In the UK, workers have the right to a minimum of 5.6 weeks paid leave per year. This equates to 28 days for a full-time worker (and may or may not include bank holidays). Calculating the holiday entitlement of a worker with an irregular working pattern can complicate matters. For employees who work a different number of days each week it can be difficult to calculate the leave entitlement that is equivalent to a full-time workers 28 days.
The way that holiday is calculated for casual, or “part-year” workers (those employed on a permanent contract for the whole year but who work only some weeks and not others such as term-time workers, or those on zero hours contracts) has recently changed. Employers must immediately adopt a new method of calculating holiday entitlement to avoid falling foul of a recent supreme court judgment.
How holiday entitlement has been calculated
Previously, many employers had given casual and part-year workers a pro-rata holiday entitlement equivalent to 12.07% of hours worked (5.6 weeks (statutory annual leave entitlement) ÷ 46.4 weeks (the number of working weeks in a year after statutory annual leave is deducted) = 12.07%).
Changes after Harpur Trust v Brazel
The recent Supreme Court decision (Harpur Trust v Brazel  UKSC 21) has changed the way that holiday entitlement is calculated for part-year workers, casual workers, agency workers and other workers with irregular working patterns.
The holiday entitlement for workers with no normal working hours is now calculated based upon the average earnings in a 52-week reference period, ignoring any weeks in which the worker did not receive pay. This means that employers can no longer calculate holiday entitlement based upon the 12.07% method. The decision has resulted in some casual workers receiving more paid leave than part-time workers who work the same total number of hours across the year.

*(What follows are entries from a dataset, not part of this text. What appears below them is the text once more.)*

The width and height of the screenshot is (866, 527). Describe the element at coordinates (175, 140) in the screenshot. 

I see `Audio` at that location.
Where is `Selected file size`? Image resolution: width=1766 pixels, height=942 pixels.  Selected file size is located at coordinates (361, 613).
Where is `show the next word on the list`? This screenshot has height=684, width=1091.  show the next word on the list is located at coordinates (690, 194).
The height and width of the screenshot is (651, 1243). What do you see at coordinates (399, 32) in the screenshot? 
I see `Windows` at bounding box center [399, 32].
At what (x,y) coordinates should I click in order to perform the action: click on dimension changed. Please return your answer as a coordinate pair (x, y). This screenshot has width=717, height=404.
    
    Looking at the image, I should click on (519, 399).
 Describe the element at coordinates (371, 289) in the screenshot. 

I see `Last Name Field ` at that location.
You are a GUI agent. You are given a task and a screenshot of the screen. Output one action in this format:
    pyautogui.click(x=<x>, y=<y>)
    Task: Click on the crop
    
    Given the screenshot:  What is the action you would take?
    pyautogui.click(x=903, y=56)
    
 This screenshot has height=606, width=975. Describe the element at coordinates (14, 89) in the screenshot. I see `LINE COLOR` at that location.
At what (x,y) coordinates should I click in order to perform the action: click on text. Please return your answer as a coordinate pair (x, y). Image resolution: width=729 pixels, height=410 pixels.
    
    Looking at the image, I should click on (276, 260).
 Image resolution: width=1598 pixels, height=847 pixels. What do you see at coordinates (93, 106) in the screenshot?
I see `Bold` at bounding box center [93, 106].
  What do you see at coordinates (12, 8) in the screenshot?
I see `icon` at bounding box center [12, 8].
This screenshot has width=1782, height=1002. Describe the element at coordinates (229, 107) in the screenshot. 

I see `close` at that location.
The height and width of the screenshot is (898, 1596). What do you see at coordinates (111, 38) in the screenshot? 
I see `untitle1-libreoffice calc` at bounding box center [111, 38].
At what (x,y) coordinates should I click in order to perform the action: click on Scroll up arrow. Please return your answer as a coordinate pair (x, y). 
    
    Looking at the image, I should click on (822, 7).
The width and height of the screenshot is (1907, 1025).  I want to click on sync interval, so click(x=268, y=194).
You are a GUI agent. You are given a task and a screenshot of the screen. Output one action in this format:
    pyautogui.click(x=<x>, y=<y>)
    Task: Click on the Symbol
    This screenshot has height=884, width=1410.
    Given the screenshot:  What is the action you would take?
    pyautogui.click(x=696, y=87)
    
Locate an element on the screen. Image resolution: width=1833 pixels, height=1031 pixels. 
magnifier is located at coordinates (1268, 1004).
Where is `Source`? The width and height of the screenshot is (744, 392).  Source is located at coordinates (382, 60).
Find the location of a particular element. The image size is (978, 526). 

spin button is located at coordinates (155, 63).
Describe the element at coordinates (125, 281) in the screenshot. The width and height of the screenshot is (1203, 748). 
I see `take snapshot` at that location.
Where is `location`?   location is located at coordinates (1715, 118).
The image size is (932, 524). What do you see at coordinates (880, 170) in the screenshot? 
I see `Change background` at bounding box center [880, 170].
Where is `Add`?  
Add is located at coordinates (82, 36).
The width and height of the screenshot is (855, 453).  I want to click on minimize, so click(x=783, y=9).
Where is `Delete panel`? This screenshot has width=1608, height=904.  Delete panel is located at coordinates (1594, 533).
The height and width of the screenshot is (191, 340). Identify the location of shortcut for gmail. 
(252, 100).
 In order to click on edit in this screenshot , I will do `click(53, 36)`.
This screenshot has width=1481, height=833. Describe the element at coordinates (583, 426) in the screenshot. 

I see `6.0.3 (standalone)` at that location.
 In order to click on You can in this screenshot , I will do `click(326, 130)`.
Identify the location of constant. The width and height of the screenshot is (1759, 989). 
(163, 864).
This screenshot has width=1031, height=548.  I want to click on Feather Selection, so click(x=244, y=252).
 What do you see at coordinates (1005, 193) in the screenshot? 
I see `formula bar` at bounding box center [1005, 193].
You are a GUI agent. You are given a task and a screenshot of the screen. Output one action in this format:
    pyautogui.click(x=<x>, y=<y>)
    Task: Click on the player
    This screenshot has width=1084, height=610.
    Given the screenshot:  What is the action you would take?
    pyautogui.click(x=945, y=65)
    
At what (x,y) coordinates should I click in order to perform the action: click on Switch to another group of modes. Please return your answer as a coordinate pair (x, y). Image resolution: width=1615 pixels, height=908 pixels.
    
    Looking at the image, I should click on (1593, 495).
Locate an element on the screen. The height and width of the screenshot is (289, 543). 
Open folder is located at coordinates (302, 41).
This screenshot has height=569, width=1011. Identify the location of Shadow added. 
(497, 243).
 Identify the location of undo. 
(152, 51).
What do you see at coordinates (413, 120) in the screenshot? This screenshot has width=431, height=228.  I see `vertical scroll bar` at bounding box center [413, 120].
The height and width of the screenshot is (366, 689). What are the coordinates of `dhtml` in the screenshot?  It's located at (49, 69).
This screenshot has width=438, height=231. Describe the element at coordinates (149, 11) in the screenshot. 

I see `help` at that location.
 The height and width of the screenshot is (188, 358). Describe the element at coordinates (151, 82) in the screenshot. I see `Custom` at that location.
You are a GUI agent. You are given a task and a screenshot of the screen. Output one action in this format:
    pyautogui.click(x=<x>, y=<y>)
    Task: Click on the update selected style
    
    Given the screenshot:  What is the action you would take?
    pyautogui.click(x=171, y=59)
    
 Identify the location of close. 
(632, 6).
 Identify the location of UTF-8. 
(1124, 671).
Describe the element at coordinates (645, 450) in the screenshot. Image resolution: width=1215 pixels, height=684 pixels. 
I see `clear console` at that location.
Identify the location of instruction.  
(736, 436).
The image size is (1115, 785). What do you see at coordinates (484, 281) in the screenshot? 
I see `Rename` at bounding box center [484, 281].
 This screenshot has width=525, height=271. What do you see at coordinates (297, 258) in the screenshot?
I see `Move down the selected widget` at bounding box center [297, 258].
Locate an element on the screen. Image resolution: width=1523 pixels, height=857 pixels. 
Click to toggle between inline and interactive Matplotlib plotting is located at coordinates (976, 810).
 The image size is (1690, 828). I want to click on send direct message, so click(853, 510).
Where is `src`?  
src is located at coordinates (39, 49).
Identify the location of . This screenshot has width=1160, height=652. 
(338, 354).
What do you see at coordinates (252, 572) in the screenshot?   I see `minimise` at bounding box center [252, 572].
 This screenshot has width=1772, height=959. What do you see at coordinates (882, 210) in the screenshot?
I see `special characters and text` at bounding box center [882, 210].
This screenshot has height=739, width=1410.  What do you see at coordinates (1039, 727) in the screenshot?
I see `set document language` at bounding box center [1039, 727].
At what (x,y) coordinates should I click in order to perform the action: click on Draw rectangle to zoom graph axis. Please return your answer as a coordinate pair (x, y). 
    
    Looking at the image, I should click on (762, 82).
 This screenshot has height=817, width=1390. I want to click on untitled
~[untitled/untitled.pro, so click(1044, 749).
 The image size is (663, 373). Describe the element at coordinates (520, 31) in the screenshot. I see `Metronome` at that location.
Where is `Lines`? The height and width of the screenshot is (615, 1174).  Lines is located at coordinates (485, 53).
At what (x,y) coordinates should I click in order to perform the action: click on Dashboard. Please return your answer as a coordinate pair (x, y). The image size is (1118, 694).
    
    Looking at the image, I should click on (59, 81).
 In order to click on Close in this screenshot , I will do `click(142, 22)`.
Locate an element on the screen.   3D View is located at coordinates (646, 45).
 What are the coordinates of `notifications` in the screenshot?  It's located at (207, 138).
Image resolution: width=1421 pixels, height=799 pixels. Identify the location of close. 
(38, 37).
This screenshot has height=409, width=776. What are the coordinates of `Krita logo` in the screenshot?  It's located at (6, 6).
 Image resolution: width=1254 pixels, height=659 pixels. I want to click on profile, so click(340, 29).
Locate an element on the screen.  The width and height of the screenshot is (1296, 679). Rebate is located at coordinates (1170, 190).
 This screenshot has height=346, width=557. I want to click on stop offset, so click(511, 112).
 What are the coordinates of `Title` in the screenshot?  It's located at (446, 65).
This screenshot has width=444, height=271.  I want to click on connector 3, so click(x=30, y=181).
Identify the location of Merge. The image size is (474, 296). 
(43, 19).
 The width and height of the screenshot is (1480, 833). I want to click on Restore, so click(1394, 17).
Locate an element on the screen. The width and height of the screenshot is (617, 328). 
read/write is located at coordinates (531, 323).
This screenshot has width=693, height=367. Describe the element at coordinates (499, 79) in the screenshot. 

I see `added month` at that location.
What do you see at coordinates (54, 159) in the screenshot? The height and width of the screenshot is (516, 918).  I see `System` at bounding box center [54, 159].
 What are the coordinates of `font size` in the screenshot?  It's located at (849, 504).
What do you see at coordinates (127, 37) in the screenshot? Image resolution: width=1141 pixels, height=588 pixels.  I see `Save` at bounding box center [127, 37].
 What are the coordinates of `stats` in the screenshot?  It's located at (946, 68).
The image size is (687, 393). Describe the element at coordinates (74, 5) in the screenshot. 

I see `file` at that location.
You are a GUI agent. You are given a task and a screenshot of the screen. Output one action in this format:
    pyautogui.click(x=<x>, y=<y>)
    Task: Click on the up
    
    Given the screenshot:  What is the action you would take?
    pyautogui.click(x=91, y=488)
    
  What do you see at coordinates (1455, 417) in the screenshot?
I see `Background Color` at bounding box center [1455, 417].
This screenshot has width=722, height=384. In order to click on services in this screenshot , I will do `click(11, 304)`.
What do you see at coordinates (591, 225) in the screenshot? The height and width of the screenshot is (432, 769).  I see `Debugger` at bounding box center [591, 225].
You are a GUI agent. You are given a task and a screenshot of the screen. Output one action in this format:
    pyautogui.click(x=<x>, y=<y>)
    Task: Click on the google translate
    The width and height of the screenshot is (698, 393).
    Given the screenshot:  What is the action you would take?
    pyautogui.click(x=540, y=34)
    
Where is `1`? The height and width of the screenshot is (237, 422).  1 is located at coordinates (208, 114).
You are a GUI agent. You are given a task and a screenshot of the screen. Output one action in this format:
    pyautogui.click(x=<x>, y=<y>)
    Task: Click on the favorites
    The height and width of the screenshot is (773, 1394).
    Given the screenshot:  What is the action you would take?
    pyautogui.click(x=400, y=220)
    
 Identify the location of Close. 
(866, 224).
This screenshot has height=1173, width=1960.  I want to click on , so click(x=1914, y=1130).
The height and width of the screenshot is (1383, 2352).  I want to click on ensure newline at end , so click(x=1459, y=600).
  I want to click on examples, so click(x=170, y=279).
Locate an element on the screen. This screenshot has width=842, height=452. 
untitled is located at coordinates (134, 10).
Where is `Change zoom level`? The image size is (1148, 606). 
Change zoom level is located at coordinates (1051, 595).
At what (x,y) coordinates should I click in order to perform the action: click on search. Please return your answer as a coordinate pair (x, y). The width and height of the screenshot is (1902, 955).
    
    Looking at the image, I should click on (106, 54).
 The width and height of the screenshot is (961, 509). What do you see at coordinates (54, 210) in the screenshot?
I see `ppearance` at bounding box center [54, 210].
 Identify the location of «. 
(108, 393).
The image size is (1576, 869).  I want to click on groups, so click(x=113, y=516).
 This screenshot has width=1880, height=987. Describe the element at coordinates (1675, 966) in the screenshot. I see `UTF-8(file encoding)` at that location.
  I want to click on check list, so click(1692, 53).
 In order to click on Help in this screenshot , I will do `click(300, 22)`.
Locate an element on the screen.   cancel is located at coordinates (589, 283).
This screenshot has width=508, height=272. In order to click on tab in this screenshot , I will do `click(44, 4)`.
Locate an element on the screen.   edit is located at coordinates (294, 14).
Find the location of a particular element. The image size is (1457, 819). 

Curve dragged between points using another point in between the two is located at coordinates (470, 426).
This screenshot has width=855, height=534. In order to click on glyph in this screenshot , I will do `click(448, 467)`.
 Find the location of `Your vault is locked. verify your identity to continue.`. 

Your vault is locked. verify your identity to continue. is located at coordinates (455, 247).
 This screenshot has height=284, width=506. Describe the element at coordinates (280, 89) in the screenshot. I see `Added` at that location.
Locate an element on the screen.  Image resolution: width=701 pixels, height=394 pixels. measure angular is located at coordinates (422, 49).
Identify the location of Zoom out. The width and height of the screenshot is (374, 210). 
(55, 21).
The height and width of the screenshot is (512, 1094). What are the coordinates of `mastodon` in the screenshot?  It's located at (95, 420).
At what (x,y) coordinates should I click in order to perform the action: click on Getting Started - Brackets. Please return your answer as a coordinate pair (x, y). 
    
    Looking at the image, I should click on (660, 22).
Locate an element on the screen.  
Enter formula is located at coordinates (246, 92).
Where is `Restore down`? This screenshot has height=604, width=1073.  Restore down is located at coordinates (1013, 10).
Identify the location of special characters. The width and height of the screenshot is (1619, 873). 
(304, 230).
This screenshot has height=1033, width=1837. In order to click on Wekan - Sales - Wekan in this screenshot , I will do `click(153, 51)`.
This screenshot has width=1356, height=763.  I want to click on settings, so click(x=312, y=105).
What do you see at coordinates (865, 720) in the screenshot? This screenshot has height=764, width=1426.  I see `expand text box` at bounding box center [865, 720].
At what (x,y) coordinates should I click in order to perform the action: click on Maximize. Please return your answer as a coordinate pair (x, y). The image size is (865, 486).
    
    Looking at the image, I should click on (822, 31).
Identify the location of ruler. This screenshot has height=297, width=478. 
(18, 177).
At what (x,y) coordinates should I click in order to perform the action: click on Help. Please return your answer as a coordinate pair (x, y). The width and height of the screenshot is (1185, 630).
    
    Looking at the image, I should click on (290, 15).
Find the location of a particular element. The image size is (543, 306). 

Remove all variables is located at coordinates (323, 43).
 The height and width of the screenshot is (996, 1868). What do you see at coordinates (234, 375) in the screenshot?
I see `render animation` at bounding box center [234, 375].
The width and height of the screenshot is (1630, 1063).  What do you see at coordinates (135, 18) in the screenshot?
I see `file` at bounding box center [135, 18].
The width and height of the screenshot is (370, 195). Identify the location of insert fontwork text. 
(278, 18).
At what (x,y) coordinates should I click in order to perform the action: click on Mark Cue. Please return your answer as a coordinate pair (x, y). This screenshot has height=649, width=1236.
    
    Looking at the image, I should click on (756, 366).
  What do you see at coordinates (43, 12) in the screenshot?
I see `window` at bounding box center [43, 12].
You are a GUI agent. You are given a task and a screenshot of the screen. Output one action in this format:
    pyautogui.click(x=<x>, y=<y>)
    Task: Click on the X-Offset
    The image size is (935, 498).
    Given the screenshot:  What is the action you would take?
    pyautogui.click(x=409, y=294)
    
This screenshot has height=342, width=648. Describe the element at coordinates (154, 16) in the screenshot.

Naturally the decision in Harpur Trust v Brazel has created much confusion and an increase in claims in the Employment Tribunal.
In an attempt to tackle the disparity caused by the decision, the government commenced a consultation on 12 January 2023 which proposes to make holiday entitlement proportionate to hours worked. It is currently proposed that a 52-week holiday entitlement reference period will be introduced for part-year workers and workers with regular hours that is based upon the proportion of time spent working over the previous 52-week period and will take into account weeks in which no work was done.
The government has also suggested that for agency workers whose reference period for holiday pay is likely to go back further than 52 weeks, holiday pay should be calculated based upon a reference period that would use the most recent 52 weeks including weeks when no work was done.
The consultation is currently expected to end on 9 March 2023.
What should employers do
It would be prudent for employers to review their current holiday practices to ensure that the decision in Harpur Trust v Brazel is followed moving forward to minimise the value of any claims for unlawful deduction from wages.
Employers may also wish to consider offering new workers with irregular hours fixed term contracts. Giving casual or zero-hours workers some working hours in each week or as often as possible will also reduce the number of weeks that are discounted.
Unlawful deduction from wages claims
Since the decision there has been an increase in unlawful deduction from wages claims in the employment tribunal is from workers who have had their holiday pay calculated based upon the 12.07% method.
Unlawful deduction from wages claims generally need to be brought either during employment or within three months of the final pay date. Further, such claims can only include a maximum of two years backdated holiday pay from the dates of the claim.